* _JOB_:
Rewrite the items from the line containing "Select the list number '1.'" through the line containing "click(125, 26)", inclusive, replacing every "Viewport" with "Window" and leaving everything else unchanged. Return only those lines.

** begin RECORDED DATA **

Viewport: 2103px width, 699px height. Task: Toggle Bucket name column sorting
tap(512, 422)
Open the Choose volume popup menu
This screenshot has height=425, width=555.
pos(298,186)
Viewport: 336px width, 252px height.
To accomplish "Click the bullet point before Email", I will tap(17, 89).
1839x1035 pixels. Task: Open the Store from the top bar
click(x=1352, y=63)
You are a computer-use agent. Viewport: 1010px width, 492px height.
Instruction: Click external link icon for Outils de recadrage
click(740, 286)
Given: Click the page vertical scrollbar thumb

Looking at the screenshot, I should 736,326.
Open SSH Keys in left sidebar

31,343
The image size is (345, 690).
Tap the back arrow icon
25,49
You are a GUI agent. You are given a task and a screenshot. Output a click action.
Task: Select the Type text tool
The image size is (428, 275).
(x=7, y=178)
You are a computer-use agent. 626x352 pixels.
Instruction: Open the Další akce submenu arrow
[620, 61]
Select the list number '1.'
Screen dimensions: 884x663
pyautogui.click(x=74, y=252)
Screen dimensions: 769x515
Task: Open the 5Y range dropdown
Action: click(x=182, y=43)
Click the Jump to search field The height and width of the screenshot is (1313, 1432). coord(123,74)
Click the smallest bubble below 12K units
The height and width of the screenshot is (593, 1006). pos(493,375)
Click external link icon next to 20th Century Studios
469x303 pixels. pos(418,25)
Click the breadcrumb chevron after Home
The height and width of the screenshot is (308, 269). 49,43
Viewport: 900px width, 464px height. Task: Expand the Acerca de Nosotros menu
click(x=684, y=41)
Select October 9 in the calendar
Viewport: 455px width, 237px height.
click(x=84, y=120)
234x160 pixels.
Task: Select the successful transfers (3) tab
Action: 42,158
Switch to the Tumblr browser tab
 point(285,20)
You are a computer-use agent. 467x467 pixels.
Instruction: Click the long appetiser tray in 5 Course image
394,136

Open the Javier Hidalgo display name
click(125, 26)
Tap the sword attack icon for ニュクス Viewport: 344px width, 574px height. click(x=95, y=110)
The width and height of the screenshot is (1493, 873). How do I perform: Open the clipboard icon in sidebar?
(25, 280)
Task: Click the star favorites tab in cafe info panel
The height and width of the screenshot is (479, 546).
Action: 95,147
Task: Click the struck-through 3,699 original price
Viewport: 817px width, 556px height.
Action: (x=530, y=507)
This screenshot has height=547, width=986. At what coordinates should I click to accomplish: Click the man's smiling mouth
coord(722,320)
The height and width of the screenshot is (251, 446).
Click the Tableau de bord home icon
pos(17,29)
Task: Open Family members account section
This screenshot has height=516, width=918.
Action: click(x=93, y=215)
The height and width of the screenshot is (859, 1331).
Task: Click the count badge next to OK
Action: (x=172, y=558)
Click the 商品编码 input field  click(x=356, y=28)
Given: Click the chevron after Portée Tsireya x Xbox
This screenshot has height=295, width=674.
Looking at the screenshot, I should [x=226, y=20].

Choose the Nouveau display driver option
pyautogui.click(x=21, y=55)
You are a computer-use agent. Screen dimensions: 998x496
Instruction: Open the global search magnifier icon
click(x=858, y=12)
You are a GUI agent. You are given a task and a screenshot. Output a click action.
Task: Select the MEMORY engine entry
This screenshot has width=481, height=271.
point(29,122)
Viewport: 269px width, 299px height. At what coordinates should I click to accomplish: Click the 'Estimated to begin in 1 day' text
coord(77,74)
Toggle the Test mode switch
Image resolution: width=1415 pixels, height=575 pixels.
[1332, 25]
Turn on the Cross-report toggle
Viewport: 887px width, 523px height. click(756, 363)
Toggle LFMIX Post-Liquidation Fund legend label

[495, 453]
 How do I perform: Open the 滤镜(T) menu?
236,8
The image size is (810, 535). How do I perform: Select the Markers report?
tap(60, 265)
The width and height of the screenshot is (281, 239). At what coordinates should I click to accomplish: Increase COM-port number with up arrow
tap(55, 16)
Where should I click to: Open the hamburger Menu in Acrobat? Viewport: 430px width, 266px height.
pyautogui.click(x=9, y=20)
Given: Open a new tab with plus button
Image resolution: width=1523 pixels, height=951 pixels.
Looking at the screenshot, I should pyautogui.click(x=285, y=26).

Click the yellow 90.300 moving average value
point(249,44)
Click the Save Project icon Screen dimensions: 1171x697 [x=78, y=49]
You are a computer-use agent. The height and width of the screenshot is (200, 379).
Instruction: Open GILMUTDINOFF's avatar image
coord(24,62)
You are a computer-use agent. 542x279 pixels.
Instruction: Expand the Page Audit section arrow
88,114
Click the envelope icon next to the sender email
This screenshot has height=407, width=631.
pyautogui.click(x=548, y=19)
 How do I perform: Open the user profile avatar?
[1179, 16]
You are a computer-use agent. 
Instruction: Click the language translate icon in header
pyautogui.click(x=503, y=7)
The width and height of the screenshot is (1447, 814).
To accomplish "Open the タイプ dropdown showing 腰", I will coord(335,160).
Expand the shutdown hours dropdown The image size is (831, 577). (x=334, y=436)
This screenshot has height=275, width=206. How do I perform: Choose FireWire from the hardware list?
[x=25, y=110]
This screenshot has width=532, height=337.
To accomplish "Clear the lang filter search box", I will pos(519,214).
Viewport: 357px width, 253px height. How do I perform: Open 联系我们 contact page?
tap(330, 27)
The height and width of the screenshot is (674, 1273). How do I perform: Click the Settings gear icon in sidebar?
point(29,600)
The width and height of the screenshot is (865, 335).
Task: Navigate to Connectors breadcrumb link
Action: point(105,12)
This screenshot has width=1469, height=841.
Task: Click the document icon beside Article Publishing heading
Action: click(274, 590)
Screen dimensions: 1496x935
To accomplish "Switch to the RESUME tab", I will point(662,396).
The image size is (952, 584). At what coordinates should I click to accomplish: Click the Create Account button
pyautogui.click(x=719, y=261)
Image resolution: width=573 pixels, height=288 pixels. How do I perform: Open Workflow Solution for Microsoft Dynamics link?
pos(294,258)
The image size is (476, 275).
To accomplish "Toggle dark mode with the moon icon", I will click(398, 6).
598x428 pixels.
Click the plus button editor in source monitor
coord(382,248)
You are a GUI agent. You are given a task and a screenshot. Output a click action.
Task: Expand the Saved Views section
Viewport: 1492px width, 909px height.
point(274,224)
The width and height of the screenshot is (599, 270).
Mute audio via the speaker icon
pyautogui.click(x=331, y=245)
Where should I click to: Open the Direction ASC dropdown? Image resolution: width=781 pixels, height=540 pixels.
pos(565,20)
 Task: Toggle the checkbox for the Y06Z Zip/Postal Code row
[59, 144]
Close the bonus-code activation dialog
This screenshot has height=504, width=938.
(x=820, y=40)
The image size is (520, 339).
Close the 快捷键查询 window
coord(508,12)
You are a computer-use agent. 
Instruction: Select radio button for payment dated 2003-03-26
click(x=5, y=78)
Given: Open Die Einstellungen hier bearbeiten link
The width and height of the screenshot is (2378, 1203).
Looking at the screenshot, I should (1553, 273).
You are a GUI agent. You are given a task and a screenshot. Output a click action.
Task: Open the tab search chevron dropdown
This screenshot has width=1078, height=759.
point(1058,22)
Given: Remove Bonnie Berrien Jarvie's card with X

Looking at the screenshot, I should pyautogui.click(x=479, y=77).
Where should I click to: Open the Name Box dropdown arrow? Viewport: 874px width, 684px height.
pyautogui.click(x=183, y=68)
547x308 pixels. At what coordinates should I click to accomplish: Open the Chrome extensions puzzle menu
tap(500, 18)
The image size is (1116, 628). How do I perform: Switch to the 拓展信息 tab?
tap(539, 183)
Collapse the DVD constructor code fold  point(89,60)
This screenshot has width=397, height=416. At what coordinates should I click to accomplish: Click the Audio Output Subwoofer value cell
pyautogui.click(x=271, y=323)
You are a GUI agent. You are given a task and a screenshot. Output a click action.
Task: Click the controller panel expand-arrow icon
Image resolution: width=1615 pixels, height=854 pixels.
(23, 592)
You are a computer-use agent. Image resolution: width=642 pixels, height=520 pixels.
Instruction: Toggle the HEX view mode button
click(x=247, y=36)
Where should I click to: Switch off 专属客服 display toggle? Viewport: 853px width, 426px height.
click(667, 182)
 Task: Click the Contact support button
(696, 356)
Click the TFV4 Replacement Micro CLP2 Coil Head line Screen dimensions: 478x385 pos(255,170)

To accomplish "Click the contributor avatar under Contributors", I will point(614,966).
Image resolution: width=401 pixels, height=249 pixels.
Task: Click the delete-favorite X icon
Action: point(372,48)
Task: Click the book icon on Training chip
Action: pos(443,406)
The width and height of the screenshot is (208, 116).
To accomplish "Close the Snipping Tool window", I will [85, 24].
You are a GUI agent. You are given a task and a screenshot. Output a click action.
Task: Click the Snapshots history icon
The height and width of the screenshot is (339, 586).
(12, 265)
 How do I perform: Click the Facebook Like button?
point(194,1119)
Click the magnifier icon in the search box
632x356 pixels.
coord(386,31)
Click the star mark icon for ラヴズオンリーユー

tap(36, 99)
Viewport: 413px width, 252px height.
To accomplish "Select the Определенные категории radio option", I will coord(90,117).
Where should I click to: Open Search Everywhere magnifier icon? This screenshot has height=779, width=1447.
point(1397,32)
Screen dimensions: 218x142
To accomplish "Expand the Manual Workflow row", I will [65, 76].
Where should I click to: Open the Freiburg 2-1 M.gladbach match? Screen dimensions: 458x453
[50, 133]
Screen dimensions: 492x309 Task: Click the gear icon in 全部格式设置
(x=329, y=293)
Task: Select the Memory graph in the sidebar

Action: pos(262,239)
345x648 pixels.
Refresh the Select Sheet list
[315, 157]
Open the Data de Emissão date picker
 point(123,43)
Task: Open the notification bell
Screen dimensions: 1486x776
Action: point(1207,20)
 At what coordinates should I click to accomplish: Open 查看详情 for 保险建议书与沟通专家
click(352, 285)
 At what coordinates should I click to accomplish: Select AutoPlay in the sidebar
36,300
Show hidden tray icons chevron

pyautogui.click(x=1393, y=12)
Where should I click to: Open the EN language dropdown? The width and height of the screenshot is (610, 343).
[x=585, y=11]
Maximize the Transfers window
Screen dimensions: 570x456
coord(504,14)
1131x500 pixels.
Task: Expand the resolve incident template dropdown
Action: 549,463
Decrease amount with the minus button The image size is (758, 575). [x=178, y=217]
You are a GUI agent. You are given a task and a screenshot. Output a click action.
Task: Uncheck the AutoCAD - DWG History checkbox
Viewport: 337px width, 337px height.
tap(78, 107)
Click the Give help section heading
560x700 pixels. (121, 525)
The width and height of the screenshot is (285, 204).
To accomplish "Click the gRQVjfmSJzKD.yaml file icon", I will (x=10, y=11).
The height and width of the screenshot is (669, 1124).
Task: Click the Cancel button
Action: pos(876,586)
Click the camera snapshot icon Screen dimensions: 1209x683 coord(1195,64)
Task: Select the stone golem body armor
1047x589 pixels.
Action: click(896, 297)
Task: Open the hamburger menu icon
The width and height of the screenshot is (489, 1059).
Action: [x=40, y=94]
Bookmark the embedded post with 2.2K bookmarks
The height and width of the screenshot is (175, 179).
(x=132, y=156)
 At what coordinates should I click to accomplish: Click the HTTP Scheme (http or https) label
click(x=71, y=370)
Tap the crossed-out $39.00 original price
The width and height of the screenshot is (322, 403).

** end RECORDED DATA **

* _SOLUTION_:
Select the list number '1.'
Screen dimensions: 884x663
pyautogui.click(x=74, y=252)
Screen dimensions: 769x515
Task: Open the 5Y range dropdown
Action: click(x=182, y=43)
Click the Jump to search field The height and width of the screenshot is (1313, 1432). coord(123,74)
Click the smallest bubble below 12K units
The height and width of the screenshot is (593, 1006). pos(493,375)
Click external link icon next to 20th Century Studios
469x303 pixels. pos(418,25)
Click the breadcrumb chevron after Home
The height and width of the screenshot is (308, 269). 49,43
Window: 900px width, 464px height. Task: Expand the Acerca de Nosotros menu
click(x=684, y=41)
Select October 9 in the calendar
Window: 455px width, 237px height.
click(x=84, y=120)
234x160 pixels.
Task: Select the successful transfers (3) tab
Action: 42,158
Switch to the Tumblr browser tab
 point(285,20)
You are a computer-use agent. 467x467 pixels.
Instruction: Click the long appetiser tray in 5 Course image
394,136

Open the Javier Hidalgo display name
click(125, 26)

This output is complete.